Article Preview
Top1. Introduction
Data mining is the process which makes future predictions based on the existing data (Arroyo et al., 2000). Data mining is as a process of analyzing large amount of data stored in the form of Data Warehouse and deriving knowledge out of it (Romero & Ventura, 2007). Fundamentally, data mining is used to identify similar patterns and current statistical information as knowledge, which can be judged or decided by a person (Chen, Han, & Yu, 1996). The EDM (Educational Data Mining) (Romero & Ventura, 2007; Baker & Yacef, 2009) is a developing system and it has upgraded methods for accessing different type of data (Tolias & Panas, 1998). It helps in providing educational guidance in an organization with a large number of students. Various organizations follow different course structures. There are some institutions that follow flexible credit system whereas others use a fixed educational scheme. The mixed set of information clearly explains why the data analysis, model building, discovery processes are repetitive. Data Mining is widely used to analyze how to associate, relate, cluster and associate between data and retrieve the same as results (Chen, Han, & Yu, 1996). The formatter will need to create these components, incorporating the applicable criteria that follow (Stanković et al., 2012).
Key techniques of data mining are as follows.
The Data Mining Concept has few techniques that include the following (Romero & Ventura, 2007):
1.1. Association
Association correlates data of same type (Agrawal & Srikant, 1994) where data mining is applied, For example when tracking student’s course details if a student always takes university elective with program elective then suggest a program elective and university elective together the next semester.

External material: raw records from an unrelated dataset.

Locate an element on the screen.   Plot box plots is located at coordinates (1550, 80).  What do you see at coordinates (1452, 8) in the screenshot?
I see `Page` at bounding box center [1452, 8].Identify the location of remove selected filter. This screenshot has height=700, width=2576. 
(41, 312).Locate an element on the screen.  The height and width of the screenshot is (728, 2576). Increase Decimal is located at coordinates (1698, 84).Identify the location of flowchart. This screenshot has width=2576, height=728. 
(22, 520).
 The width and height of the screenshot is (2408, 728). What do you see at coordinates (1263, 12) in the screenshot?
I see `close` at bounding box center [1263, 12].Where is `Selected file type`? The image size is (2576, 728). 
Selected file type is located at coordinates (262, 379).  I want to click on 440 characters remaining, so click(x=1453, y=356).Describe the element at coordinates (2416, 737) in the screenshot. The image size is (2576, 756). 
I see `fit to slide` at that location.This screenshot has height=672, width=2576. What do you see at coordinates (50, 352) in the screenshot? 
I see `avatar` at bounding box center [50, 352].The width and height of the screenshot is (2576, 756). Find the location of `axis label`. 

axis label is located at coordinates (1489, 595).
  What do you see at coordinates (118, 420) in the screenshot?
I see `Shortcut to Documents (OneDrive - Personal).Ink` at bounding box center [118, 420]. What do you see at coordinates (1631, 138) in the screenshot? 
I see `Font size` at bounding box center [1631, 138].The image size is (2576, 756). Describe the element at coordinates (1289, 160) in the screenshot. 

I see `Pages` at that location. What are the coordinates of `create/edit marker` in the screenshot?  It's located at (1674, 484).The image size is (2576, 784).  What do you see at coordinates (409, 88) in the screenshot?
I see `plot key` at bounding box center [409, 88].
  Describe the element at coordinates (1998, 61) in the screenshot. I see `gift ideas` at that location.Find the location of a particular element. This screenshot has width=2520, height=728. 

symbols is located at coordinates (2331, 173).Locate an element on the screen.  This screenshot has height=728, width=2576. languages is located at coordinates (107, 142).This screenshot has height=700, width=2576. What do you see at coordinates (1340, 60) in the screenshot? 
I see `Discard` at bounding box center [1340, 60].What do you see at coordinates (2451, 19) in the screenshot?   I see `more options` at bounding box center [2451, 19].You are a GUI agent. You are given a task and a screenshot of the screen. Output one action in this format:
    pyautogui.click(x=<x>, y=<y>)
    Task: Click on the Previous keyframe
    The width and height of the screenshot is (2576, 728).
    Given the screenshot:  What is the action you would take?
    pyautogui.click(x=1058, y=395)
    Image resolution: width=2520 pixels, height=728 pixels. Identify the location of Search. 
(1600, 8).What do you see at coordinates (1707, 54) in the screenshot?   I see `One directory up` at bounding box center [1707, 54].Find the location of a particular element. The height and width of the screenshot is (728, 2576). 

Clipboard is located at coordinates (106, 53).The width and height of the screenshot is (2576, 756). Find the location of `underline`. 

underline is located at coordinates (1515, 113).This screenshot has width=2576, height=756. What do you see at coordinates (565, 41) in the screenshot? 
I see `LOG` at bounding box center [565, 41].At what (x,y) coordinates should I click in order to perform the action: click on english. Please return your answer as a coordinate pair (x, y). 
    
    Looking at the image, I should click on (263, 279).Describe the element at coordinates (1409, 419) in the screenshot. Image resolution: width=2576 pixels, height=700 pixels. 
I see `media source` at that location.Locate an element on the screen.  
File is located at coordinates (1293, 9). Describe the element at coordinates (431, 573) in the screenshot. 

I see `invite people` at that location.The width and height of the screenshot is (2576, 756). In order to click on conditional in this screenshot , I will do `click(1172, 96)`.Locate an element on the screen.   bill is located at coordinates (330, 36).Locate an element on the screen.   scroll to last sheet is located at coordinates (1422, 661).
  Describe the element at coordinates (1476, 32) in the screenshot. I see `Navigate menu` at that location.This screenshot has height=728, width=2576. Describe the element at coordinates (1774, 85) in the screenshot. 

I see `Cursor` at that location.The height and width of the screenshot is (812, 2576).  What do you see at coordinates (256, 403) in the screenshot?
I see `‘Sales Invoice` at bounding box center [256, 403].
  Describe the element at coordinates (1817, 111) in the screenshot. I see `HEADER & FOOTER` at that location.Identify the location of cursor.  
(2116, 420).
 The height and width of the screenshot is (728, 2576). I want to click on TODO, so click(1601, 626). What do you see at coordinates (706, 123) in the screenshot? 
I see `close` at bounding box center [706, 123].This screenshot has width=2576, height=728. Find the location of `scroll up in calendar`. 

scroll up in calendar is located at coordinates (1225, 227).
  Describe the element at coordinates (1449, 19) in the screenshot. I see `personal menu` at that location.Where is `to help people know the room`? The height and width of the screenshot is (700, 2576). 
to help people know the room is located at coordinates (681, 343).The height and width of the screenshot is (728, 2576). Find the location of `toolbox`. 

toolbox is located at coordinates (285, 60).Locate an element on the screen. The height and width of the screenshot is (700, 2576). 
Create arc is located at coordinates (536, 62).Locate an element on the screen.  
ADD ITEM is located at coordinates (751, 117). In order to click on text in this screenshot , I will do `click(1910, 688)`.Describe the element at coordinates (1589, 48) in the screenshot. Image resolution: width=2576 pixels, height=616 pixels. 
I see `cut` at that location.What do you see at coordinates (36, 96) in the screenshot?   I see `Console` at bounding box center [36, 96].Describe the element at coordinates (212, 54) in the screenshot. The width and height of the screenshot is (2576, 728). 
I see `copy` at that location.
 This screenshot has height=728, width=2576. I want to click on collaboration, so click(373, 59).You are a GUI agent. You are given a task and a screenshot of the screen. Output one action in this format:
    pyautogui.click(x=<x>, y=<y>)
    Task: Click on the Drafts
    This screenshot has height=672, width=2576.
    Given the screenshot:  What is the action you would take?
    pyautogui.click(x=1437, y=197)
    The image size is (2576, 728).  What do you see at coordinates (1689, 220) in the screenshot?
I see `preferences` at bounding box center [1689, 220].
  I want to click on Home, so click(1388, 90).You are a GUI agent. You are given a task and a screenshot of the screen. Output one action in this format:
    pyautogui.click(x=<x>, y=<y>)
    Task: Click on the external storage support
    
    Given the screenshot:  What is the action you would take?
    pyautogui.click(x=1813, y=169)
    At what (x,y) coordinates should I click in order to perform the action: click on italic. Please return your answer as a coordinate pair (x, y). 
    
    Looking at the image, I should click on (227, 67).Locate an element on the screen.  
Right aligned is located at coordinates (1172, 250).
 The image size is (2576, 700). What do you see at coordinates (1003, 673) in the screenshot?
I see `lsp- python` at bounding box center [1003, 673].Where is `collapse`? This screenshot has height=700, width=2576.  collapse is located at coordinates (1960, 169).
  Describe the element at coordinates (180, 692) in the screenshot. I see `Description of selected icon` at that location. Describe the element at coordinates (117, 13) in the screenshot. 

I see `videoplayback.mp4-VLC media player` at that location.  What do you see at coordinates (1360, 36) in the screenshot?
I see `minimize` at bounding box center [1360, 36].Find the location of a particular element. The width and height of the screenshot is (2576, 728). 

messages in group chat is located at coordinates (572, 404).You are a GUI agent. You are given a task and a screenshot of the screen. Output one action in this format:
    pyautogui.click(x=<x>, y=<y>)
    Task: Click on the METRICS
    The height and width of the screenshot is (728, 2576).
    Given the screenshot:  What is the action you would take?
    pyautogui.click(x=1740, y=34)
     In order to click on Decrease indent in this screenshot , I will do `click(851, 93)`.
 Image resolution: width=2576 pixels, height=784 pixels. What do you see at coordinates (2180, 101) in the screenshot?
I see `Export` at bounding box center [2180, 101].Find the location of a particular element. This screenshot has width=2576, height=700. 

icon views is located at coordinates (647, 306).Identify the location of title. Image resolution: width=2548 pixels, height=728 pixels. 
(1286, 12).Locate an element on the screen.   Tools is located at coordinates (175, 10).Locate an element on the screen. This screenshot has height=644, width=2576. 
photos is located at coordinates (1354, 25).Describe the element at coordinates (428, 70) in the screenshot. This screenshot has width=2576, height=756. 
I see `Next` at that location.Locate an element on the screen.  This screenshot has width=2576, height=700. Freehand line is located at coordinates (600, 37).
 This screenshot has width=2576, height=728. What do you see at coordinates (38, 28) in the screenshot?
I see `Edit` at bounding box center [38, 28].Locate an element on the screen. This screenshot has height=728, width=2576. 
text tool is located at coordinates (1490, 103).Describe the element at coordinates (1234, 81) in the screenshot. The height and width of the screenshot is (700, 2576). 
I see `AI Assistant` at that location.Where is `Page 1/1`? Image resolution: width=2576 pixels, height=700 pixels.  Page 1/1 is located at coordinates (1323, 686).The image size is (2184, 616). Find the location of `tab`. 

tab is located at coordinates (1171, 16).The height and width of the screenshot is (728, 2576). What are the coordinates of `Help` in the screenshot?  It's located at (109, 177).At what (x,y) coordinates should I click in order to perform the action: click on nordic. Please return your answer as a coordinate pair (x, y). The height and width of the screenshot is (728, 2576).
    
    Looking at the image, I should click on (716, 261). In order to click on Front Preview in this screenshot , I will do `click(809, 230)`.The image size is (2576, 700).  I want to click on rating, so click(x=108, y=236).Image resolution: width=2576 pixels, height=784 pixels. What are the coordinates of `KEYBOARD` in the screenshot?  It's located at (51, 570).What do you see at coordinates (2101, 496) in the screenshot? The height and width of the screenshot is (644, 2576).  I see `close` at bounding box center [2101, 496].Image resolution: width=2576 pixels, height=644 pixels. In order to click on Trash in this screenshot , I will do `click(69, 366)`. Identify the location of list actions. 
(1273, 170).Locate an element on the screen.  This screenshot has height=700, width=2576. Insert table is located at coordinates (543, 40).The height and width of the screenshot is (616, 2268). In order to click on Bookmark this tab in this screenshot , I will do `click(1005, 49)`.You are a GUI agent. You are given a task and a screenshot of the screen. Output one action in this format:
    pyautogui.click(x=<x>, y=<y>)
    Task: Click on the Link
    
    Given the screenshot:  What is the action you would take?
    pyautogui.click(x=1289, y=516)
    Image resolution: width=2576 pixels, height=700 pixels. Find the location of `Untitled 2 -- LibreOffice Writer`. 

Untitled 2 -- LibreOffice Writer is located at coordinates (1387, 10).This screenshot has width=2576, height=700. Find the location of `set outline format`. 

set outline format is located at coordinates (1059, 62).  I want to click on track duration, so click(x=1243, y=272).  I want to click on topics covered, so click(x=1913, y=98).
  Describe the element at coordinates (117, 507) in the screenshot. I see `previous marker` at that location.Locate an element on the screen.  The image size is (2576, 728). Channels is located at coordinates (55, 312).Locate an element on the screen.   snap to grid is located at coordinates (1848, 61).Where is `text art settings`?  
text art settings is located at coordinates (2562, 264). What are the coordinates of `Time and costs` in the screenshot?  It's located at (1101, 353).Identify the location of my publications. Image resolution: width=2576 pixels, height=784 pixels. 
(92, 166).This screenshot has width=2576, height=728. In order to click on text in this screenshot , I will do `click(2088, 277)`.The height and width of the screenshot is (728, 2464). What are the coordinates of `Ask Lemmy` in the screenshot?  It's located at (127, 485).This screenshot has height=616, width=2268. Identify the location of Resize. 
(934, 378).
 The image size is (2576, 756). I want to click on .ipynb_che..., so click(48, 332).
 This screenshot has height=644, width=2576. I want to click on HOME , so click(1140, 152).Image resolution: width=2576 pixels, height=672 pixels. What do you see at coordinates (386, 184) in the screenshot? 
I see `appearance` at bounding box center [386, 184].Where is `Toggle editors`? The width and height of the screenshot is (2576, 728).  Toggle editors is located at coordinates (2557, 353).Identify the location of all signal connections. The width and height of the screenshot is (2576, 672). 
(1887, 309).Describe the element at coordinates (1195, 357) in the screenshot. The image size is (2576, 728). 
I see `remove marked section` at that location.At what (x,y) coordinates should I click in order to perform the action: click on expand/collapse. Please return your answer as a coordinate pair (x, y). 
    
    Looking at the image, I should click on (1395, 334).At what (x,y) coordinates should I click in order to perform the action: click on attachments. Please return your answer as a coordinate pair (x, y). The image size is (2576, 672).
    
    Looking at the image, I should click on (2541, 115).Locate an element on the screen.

Apriori Algorithm is widely used to implement association in data mining. Association rule using Apriori Algorithm is discussed in Shah (2016), Patil, Shubhangi, Ratnadeep, Deshmukh, & Kirange (2016), and Le et al. (2017).
1.2. Classification
Classification is used to identify the type of object and its class. For example, students can be classified in many different types by identifying different attributes (Agrawal & Srikant, 1994) name, age, register number, and department. Classification is basically a machine learning technique which classifies the data objects as classes (Tolias & Panas, 1998). This method works with mathematical techniques like linear programming, induction based decision trees and statistics. With this, similar data can be grouped into classes by using classification algorithms in various domains like Cancer Survivability (Delen, Walker, & Kadam, 2005), Wireless Sensor Networks (Stanković et al., 2012), learning (De Fortuny & Martens, 2015), etc.
1.3. Clustering
All the attributes are examined and correlated and attributes which are similar are grouped as individuals and grouped together to form a structure. It creates meaningful cluster of objects which have same data type or features using automatic technique. It defines the classes and each class has objects, whereas in classification objects are assigned to each class. Clustering Algorithms are used in the research areas like Image Processing (Tolias & Panas, 1998) Networking (Carlsson et al., 2017).
1.4. Prediction
Prediction is a deep topic where it predicts failures, identifies fraud and profits. Prediction involves classification, pattern matching, analyzing trends (Agrawal & Srikant, 1994). Information are gathered in analyzing events with which can be predicted about the event. It discovers relationship between independent variables and the relationship between dependent and independent variables (Tolias & Panas, 1998). For example, it is used to predict the profit for the future if we consider the sale as an independent variable, profit maybe a dependent variable (Romero & Ventura, 2007). Prediction Algorithm, Surveys its application in smart homes (Wu et al., 2017), Big Data Environment (Chen et al., 2016), Wireless Sensor Networks (Kosunalp, 2016).